One thing to notice in this plot is that the peaks of the spectrum plot do not have the same height as when we plotted the power spectrum. The reason is because when taking Power Spectral Density (PSD) measurements it's the area under the curve (which is the measure of the average power) that matters.

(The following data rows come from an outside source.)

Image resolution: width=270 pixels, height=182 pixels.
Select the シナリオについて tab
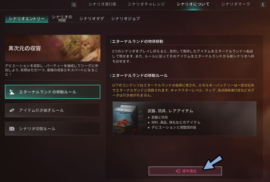click(193, 4)
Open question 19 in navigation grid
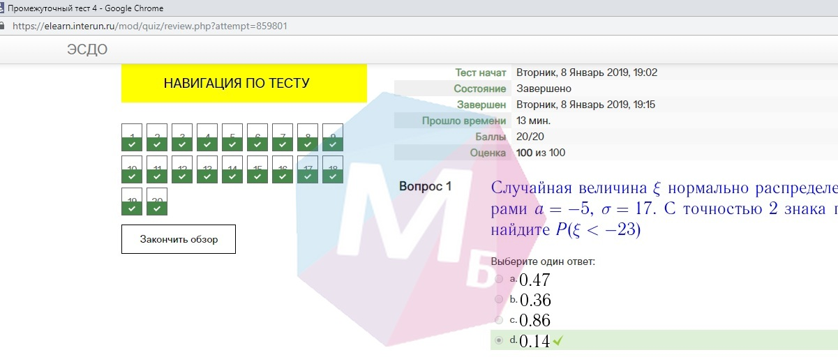The image size is (838, 357). [x=132, y=202]
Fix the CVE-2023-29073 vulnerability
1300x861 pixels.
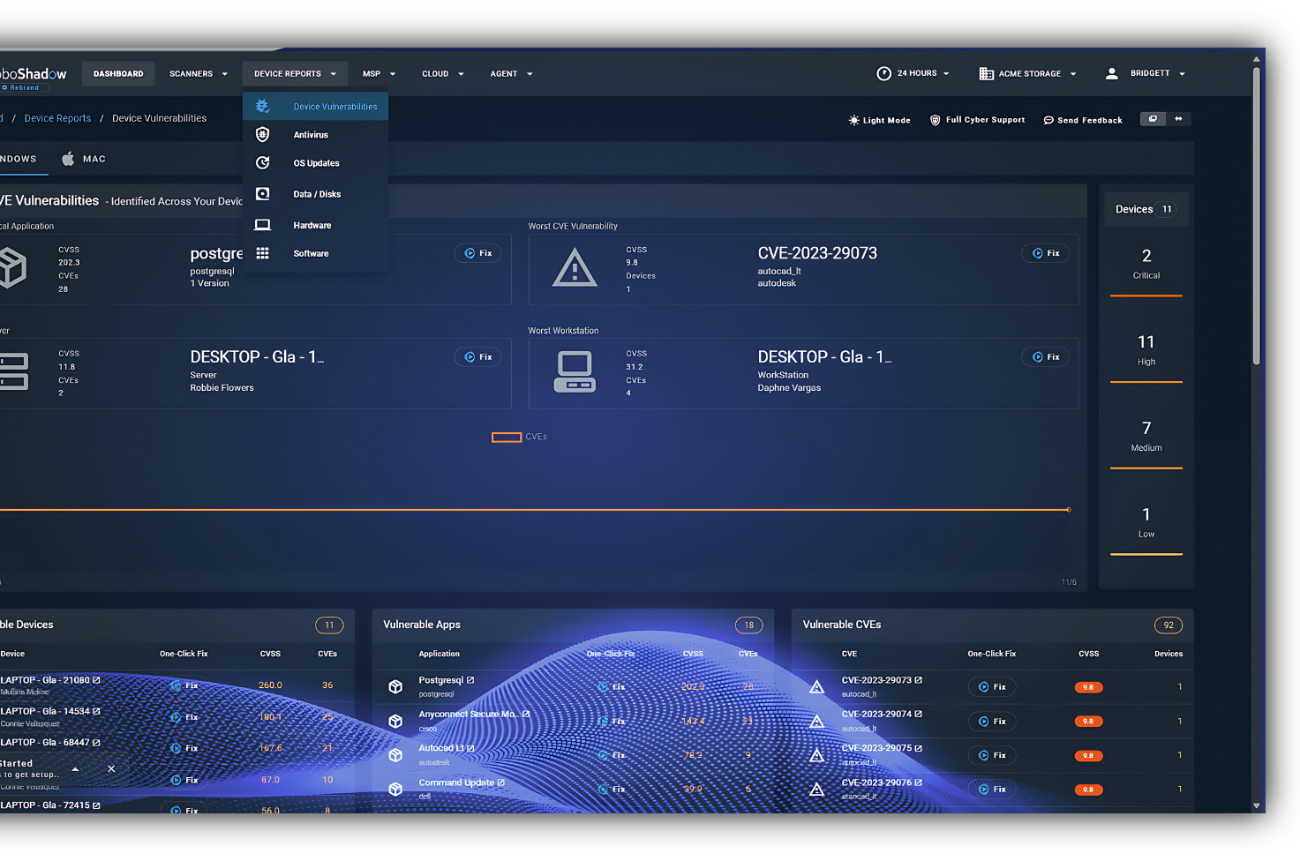coord(1045,253)
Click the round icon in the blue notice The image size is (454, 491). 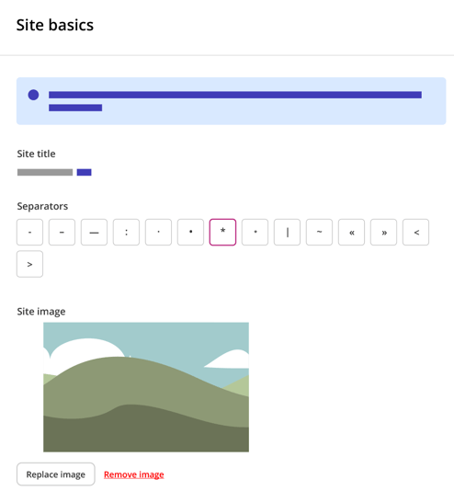tap(33, 95)
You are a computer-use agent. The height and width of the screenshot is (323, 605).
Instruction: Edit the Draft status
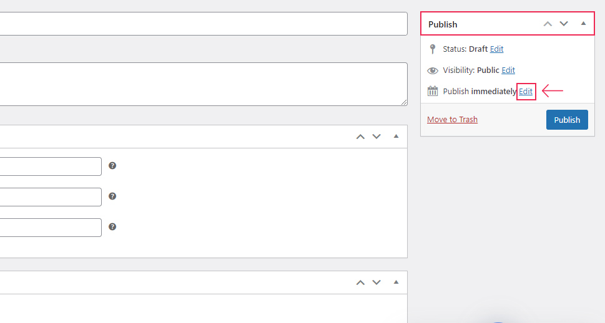[x=496, y=49]
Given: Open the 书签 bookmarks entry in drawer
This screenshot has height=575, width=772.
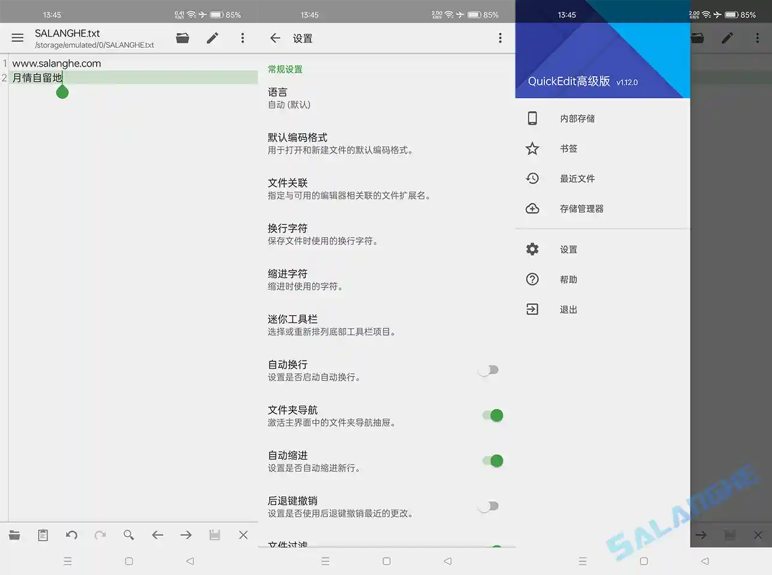Looking at the screenshot, I should coord(568,148).
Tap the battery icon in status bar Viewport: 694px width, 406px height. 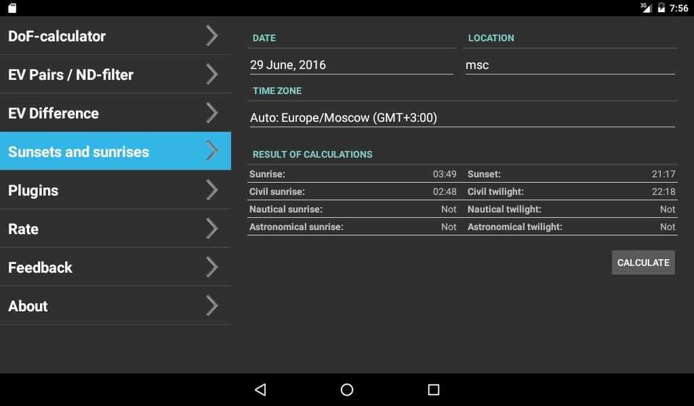[x=661, y=8]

We can verify that by calling the bandpower function which uses rectangle approximation to integrate under the curve to calculate the average power.

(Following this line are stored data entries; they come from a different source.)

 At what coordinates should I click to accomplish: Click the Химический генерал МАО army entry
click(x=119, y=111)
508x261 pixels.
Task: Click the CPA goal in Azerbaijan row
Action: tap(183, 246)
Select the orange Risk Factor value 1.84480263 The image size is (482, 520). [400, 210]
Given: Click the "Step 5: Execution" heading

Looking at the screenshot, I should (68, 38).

[Pxx_hamming, F] = periodogram(x, hamming(length(x)), [], Fs, 'psd'); power_freqdomain = bandpower(Pxx_hamming, F, 'psd')

power_freqdomain = 0.5000

Since according to Parseval's theorem the total average power in a sinusoid must be equal whether it's computed in the time domain or the frequency domain, we can verify our signal's estimated total average power by summing up the signal in the time domain.

power_timedomain = sum(abs(x).^2)/length(x)

power_timedomain = 0.5000

For the second example we'll estimate the total average power of a signal containing energy at multiple frequency components: one at DC, one at 100Hz, and another at 200Hz.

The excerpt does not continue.